But on June 19, President Donald Trump issued another Executive Order, replacing the Ocean Policy with one that conspicuously leaves out this disaster, and instead focuses on economy, security, and energy, as well as “streamlining” current policies. It places strong responsibility on states to take action and eliminates the requirement for involving indigenous groups in decision making.
How this latest act will materialize remains unclear. “The devil is in the details and in the implementation,” says Margaret Spring, chief conservation officer of Monterey Bay Aquarium.
But the EO follows a shift away from environment to economy. “Our U.S. ocean policy has really changed from one that was focused on stewardship of our valuable and vulnerable ocean life to resource use and extraction,” says Alison Chase, senior policy analyst in the Oceans Division for the Natural Resources Defense Council.
What's more, the order eliminates the inclusivity of indigenous voices in decision making. “The people who are on the front lines of climate change are indigenous peoples,” says Kelsey Leonard, tribal co-lead of the former Mid-Atlantic Regional Planning Body. “So the removal of language that references climate change—not only in this executive order, but throughout this administration—is an affront to tribal sovereignty.”
Where Did the National Ocean Policy Come From?

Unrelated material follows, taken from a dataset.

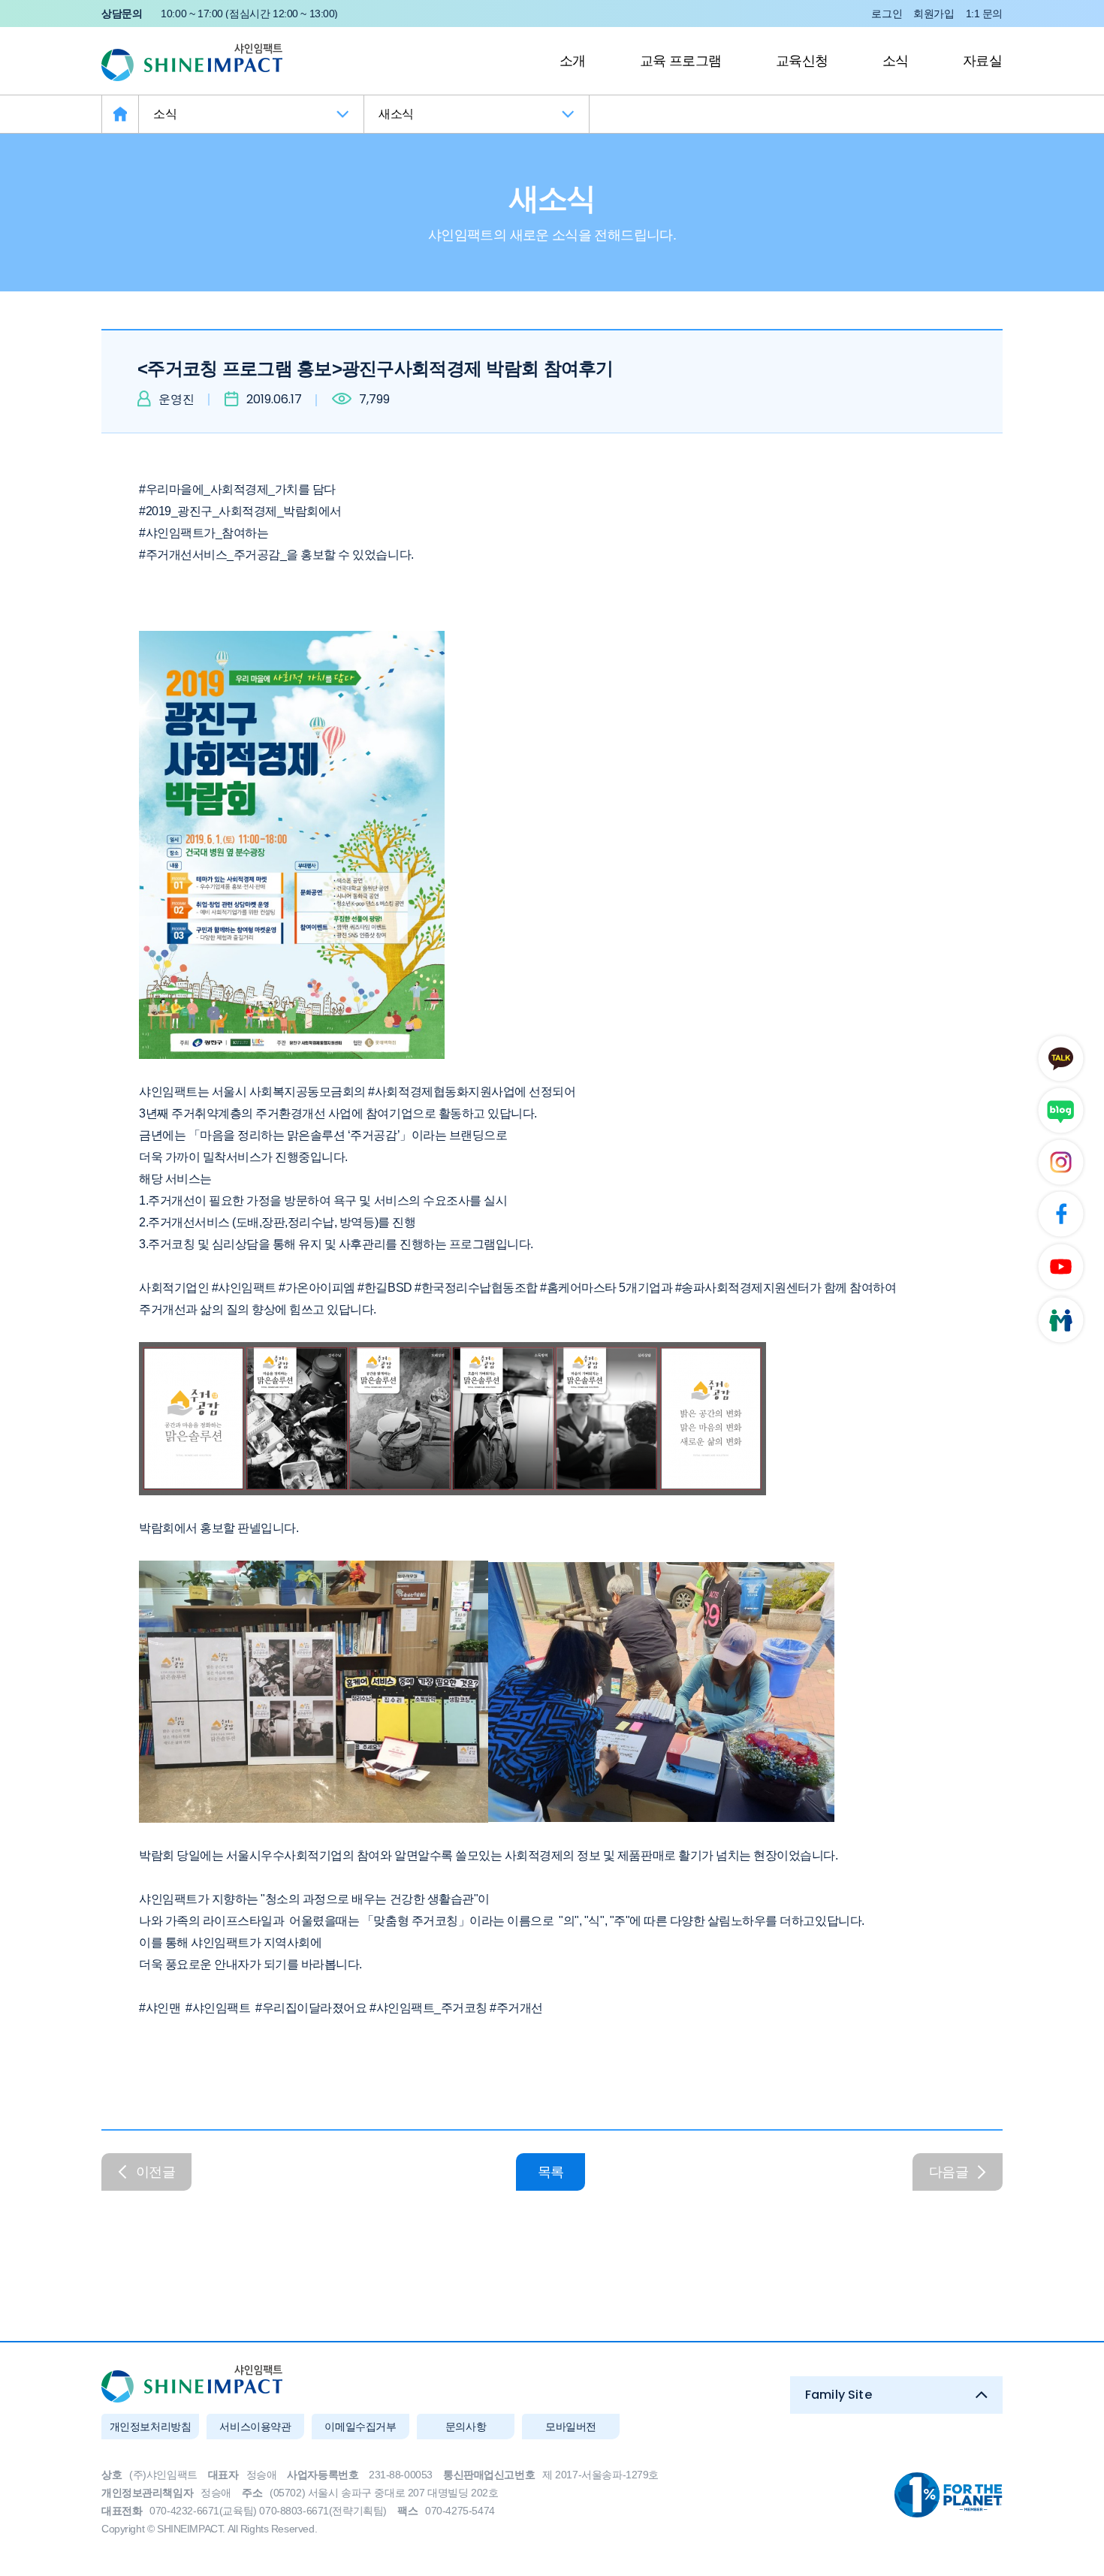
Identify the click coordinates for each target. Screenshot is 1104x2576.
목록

For decades, humans have seen the ocean as an endless resource—and an easy place to hide our messes. We have dumped our waste in its watery depths, from industrial and radioactive materials to municipal trash and sewage sludge. We've harvested its many residents, causing near collapse of many food webs. We've traversed its surface to the point that its animals are in need of earplugs.
The 2010 EO drew attention to this precarious situation. Though it was sparked by the Deepwater Horizon spill, it came after a decade of study initiated by the Oceans Act of 2000, which updated the outdated 1969 Stratton Commission report on the oceans that, among other things, established the National Oceanic and Atmospheric Administration.
The Oceans Act was an effort to “modernize” this policy, says Spring, who was instrumental in penning the bill. Under the new law, then-President George Bush appointed members to form the U.S. Commission of Ocean Policy, which included industry representatives. Along with the Pew Ocean Commission—a conservation-focused initiative—the duo was tasked with figuring out what needed to be done for the deep blue sea.
“In the end what was remarkable was that both reports were entirely consistent in their recommendations,” says Spring. And the National Ocean Policy was intended to make those recommendations a reality.
Among its priorities was the need for coordination between state and federal agencies in marine decision making. It also embraced the idea of protecting whole ecosystems, “with the recognition of the fact that fish aren't just staying in one area offshore,” says Chase.
Experts are concerned that the latest EO largely ignores the important balance between the many groups clamoring for their chance in the waves—oil interests, renewable energy, indigenous rights, coastal community needs, recreational fishing, and more. But for industry and economy to flourish, warns Chase, you must have a healthy ocean.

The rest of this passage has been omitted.